The black-and-white giant panda may have worldwide popularity, but the bewitching and arboreal “other bamboo eater” has its own allure. Surprisingly, red panda fossils have been discovered in North America that date as far back as 5 million years. Today, however, red pandas are only found in small, isolated mountain territories above 4,000 feet in China, Nepal, India, Bhutan, and Burma.
The red panda is slightly larger than a domestic cat with a bear-like body and thick russet fur. The belly and limbs are black, and there are white markings on the side of the head and above its small eyes. Red pandas are very skillful and acrobatic animals that predominantly stay in trees. Almost 50% of the red panda’s habitat is in the Eastern Himalayas. They use their long, bushy tails for balance and to cover themselves in winter, presumably for warmth
Habitat and Behavior
The red panda shares the giant panda’s rainy, high-altitude forest habitat, but has a wider range. Red pandas live in the mountains of Nepal and northern Myanmar (Burma), as well as in central China.
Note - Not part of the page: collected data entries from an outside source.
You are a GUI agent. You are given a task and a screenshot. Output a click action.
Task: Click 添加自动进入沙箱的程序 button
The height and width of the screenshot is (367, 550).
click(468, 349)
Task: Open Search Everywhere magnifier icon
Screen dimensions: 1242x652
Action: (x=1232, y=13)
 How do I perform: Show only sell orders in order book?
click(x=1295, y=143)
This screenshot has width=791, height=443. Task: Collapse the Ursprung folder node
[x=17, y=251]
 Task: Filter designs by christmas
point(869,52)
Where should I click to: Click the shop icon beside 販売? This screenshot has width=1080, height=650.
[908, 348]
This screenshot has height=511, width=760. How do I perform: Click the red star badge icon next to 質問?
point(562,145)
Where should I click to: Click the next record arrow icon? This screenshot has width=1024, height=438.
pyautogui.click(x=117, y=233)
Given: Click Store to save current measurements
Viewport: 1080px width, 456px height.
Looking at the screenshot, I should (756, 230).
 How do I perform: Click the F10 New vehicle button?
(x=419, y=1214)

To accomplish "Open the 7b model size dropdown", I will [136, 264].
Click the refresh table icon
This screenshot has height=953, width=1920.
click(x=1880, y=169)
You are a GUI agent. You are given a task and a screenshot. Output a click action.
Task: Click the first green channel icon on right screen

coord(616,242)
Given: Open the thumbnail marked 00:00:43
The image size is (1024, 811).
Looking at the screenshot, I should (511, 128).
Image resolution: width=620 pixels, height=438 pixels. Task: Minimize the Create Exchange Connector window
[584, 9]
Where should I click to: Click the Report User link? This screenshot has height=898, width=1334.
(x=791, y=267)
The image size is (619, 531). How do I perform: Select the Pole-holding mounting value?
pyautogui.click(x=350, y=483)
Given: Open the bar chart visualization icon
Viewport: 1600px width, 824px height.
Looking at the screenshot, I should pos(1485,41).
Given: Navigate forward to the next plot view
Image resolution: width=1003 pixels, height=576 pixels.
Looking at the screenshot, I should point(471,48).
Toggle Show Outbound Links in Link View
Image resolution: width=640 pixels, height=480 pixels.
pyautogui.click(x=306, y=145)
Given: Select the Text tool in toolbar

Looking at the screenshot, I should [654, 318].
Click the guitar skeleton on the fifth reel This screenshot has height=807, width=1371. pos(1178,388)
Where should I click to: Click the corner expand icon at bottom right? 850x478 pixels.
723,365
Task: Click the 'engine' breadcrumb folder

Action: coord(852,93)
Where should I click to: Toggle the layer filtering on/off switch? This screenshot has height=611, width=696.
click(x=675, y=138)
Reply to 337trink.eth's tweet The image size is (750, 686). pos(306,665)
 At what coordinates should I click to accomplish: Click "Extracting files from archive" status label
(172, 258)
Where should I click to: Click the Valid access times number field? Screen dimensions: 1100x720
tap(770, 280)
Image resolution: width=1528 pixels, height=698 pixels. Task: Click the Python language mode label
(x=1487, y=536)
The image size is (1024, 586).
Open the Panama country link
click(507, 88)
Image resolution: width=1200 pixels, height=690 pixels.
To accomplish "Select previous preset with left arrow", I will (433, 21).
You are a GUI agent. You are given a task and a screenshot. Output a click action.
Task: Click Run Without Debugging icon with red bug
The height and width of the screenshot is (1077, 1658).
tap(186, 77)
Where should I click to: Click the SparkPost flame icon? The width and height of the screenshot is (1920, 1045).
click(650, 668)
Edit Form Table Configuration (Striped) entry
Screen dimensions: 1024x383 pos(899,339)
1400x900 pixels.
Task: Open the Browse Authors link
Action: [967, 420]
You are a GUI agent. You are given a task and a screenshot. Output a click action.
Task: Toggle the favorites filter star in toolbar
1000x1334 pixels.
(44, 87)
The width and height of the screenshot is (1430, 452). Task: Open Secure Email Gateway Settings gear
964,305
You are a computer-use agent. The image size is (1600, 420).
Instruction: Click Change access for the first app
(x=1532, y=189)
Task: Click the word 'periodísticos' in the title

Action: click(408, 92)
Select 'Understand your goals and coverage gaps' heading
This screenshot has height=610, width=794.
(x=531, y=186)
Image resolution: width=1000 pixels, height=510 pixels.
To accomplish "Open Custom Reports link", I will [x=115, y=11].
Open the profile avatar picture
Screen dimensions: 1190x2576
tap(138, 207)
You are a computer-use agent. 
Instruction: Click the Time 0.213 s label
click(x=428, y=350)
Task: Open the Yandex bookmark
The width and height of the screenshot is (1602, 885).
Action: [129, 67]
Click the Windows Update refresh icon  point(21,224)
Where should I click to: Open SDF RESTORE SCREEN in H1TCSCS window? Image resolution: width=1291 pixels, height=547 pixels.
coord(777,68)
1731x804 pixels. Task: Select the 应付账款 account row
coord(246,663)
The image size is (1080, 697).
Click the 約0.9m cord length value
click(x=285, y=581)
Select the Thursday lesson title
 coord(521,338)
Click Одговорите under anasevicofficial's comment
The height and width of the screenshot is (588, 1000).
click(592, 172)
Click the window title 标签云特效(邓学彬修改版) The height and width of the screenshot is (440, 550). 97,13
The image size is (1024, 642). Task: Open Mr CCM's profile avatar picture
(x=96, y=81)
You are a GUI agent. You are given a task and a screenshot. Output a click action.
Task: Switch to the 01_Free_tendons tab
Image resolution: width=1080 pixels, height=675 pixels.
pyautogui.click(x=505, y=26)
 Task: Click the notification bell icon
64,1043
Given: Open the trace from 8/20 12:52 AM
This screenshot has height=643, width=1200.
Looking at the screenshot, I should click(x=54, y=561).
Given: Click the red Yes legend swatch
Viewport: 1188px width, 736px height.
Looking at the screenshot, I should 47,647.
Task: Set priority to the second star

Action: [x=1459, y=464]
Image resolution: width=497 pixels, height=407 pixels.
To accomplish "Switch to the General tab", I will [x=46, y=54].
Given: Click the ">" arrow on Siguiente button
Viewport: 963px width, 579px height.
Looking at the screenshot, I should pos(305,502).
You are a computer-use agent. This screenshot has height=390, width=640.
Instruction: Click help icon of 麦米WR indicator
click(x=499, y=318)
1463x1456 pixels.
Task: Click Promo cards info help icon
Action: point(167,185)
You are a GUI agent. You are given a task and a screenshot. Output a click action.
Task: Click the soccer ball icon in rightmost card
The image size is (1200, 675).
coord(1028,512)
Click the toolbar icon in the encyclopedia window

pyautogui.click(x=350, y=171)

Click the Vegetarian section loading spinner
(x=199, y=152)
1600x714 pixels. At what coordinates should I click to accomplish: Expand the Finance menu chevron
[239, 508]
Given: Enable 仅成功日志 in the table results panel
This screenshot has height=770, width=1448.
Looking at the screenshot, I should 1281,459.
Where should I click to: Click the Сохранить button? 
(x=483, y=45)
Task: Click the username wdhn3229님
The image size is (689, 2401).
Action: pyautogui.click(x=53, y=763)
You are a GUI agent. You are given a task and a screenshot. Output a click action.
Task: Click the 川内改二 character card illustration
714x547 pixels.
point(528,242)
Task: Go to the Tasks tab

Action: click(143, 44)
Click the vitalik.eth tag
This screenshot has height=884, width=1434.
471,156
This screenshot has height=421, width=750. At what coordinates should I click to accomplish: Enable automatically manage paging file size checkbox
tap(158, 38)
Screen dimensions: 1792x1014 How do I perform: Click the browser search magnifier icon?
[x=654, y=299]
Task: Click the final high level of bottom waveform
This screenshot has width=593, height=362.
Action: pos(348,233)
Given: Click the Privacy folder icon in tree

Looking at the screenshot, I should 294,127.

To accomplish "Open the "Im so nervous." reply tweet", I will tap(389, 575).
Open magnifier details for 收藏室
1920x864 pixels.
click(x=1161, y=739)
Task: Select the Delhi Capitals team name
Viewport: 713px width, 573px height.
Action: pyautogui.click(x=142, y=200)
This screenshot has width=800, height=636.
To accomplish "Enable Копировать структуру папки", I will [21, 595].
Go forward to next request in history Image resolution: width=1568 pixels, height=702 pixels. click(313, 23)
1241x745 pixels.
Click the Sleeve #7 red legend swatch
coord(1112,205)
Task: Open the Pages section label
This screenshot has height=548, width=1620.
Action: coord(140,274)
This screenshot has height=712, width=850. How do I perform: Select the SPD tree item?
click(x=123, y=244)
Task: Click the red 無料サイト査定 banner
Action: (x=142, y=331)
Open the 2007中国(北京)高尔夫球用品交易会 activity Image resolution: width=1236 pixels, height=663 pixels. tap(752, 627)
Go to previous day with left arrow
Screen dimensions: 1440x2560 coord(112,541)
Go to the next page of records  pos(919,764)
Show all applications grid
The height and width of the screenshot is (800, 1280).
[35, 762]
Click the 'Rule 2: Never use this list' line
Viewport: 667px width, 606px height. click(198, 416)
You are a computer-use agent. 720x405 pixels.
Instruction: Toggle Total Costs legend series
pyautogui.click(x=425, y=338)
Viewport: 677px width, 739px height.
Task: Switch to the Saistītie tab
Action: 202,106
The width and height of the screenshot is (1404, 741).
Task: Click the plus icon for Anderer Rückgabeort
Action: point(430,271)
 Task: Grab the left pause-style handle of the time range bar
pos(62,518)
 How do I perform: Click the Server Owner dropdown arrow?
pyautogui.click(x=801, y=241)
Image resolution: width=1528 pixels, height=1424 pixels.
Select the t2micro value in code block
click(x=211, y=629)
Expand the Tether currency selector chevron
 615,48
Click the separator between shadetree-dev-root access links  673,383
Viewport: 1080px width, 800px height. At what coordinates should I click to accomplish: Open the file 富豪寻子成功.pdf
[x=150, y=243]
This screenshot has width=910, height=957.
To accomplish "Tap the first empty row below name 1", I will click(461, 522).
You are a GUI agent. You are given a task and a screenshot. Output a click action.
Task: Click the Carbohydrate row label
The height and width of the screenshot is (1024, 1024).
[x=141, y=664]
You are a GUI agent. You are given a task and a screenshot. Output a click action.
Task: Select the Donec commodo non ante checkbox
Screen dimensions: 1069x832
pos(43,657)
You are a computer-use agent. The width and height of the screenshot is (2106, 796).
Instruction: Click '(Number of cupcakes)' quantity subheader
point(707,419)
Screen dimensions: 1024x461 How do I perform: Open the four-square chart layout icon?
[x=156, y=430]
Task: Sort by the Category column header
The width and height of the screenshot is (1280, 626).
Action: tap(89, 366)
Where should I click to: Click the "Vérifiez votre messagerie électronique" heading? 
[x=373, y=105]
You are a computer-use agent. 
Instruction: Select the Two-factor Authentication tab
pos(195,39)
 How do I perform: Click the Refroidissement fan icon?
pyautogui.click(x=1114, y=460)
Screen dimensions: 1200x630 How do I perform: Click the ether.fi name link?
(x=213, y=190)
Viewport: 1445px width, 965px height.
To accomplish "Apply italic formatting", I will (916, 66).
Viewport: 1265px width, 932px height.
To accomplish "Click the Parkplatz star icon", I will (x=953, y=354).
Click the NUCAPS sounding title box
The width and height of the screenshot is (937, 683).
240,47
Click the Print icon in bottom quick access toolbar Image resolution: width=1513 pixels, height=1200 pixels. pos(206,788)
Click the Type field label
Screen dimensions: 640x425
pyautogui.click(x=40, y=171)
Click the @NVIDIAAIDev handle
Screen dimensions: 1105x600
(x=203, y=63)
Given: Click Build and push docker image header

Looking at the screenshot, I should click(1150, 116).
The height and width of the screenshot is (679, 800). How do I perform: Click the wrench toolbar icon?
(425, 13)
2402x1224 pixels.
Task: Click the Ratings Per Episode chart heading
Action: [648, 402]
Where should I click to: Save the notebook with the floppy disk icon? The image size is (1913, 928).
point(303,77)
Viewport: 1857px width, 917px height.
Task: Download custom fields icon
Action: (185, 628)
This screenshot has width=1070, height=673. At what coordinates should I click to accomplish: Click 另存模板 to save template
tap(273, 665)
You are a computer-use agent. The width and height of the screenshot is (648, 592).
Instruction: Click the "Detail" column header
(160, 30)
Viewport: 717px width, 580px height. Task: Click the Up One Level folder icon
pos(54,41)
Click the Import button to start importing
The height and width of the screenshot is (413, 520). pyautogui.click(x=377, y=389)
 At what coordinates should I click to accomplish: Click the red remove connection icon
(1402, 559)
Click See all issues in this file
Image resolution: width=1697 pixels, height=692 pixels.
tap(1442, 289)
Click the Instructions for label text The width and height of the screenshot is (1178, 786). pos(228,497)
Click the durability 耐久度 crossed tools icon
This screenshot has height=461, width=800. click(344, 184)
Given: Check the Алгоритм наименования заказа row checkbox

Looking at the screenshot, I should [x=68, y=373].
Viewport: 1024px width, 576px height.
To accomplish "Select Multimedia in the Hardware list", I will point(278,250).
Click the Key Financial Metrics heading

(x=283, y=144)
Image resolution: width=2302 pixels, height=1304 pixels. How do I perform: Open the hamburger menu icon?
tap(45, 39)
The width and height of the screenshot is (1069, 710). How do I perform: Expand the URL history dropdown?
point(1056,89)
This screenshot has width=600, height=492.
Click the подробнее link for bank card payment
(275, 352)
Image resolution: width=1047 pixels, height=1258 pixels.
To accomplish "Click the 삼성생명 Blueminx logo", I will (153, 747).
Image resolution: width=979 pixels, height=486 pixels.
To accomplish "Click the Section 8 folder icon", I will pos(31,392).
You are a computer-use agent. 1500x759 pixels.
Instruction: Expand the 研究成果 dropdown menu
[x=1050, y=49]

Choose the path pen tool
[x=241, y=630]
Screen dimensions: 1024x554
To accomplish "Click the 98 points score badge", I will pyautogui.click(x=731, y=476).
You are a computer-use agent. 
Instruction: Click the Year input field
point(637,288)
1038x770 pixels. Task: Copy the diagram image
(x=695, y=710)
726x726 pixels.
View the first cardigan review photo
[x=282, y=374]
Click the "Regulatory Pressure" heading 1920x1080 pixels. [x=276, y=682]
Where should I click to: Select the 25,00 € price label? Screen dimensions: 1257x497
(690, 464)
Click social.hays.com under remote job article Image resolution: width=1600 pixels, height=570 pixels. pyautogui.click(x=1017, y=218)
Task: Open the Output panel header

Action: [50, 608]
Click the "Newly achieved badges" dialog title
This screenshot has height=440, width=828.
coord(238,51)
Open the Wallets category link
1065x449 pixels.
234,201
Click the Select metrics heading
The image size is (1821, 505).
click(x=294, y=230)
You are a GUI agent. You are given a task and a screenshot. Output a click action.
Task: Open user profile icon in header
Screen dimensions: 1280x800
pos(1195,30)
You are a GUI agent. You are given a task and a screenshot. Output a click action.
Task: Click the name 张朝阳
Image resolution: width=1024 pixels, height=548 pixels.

These animals spend most of their lives in trees and even sleep aloft. When foraging, they are most active at night as well as in the gloaming hours of dusk and dawn.
Red pandas have a taste for bamboo but, unlike their larger relatives, they eat many other foods as well—fruit, acorns, roots, and eggs. Like giant pandas, they have an extended wrist bone that functions almost like a thumb and greatly aids their grip.
Breeding and Population
They are shy and solitary except when mating. Females give birth in the spring and summer, typically to one to four young. Young red pandas remain in their nests for about 90 days, during which time their mother cares for them. (Males take little or no interest in their offspring.)
The red panda has given scientists taxonomic fits. It has been classified as a relative of the giant panda, and also of the raccoon, with which it shares a ringed tail. Currently, red pandas are considered members of their own unique family—the Ailuridae.
Red pandas are an at-risk species, victims of deforestation. Their natural space is shrinking as more and more forests are destroyed by logging and the spread of agriculture.
Bamboo constitutes 85 to 95 percent of the red panda’s diet. Unlike giant pandas that feed on nearly every above-ground portion of bamboo (including the culm, or woody stem), red pandas feed selectively on the most nutritious leaf tips and, when available, tender shoots.
Like giant pandas, red pandas grasp plant stems using their forepaws and shear selected leaves off with their mouths. Because red pandas are obligate bamboo eaters, they are on a tight energy budget for much of the year. They may also forage for roots, succulent grasses, fruits, insects and grubs, and are known to occasionally kill and eat birds and small mammals.
IUCN has declared red panda as vulnerable due to human beings who hunt them down and destroy their home.